大木:『MILK』では楓が既婚男性との不倫に疲れてレズビアン風俗を利用しますが、私の友人も恋人男性のひどい裏切りにあってしまって……。この絶望的な気持ちやさみしさはきっと女性にしかわかってもらえない。そう思ったのが、彼女が利用したきっかけだったそうです。
「つらい恋を忘れるには新しい恋をするのが一番」なんて言葉を耳にしますが、それってちょっと紋切り型のところがあると思うんですよね。
たとえば体だけの都合のいい関係にされてしまったり、パワハラ・セクハラみたいな状況になってしまったりして傷つき、新しい恋に踏み出せない女性だっているはず。そんな人たちに、全ての傷が癒えることはないにしても別の解決方法を提案できればと思いました。
“風俗”とつくと性的行為ばかりを連想しがちですが、レズビアン風俗にはお茶をしながらおしゃべりするだけのデートコースもあります。
友人や、執筆前に取材させていただいたお店の方の話によると、男性が恋愛対象の女性の利用も多くて、それも「生活に疲れた」「会社が嫌」「彼氏とうまくいってない」「結婚間近でちょっとマリッジブルー」といった、性欲というよりは「癒し」を求めて訪れるそうです。

――たしかに、時には「友達よりも自分のことを知らない人」のほうが悩みを吐き出すことができたりもします。
大木:『MILK』に登場するような風俗のお店で働くキャストさんたちも同じ女性として気持ちを理解しているから、受け入れ態勢も万全なんだそうです。お客さんがなぜ利用したのかを考え、「手をつないでいいですか」とか「されたくないことはなんですか」などと細やかに尋ねて、嫌なことはしないし聞かない。優しく接することを心がけているといいます。

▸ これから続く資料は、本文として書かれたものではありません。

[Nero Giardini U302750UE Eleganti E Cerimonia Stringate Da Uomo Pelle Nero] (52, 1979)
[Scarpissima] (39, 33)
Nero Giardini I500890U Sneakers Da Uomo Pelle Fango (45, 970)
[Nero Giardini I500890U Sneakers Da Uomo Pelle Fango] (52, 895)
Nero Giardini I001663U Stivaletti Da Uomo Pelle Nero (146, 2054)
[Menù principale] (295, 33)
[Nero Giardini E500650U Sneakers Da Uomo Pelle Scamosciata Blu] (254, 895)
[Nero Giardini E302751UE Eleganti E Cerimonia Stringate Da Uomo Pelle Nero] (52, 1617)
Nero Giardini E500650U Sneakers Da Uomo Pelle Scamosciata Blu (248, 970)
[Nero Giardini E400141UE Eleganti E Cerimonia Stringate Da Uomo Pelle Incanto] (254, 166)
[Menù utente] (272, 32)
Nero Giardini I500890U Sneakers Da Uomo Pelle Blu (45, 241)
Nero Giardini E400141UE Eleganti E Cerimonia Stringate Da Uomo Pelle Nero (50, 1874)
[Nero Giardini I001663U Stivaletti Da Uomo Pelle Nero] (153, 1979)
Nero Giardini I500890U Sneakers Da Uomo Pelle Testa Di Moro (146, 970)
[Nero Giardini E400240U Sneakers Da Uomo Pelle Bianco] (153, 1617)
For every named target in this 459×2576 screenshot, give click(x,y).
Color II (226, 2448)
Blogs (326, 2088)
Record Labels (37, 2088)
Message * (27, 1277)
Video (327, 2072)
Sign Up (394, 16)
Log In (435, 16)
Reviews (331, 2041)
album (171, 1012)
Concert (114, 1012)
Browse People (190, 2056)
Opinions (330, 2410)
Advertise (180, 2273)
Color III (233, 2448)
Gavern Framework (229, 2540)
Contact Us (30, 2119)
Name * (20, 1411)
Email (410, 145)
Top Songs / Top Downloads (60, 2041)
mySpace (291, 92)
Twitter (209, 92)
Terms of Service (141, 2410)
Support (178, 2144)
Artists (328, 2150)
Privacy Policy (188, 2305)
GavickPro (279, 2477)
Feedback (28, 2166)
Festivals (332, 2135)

さらに、利用客の女性にも数多く取材したところ、もちろん女性だからこそわかる気持ちいい部分だったり、男性には理解できない快楽だったりと、性的な満足感も与えてくれるのだそうです。
でも、いろいろな方の話を聞いていると会話だけでも癒されるし、肌の温もりから安心感が得られるという。体よりも心のマッサージ効果がとても大きいんです。
私は取材を通して、性的な面での連帯ってとても自然だし、大切なことだと感じたので、もっと多くの女性に知ってほしいと思い、『MILK』のテーマの一つにしました。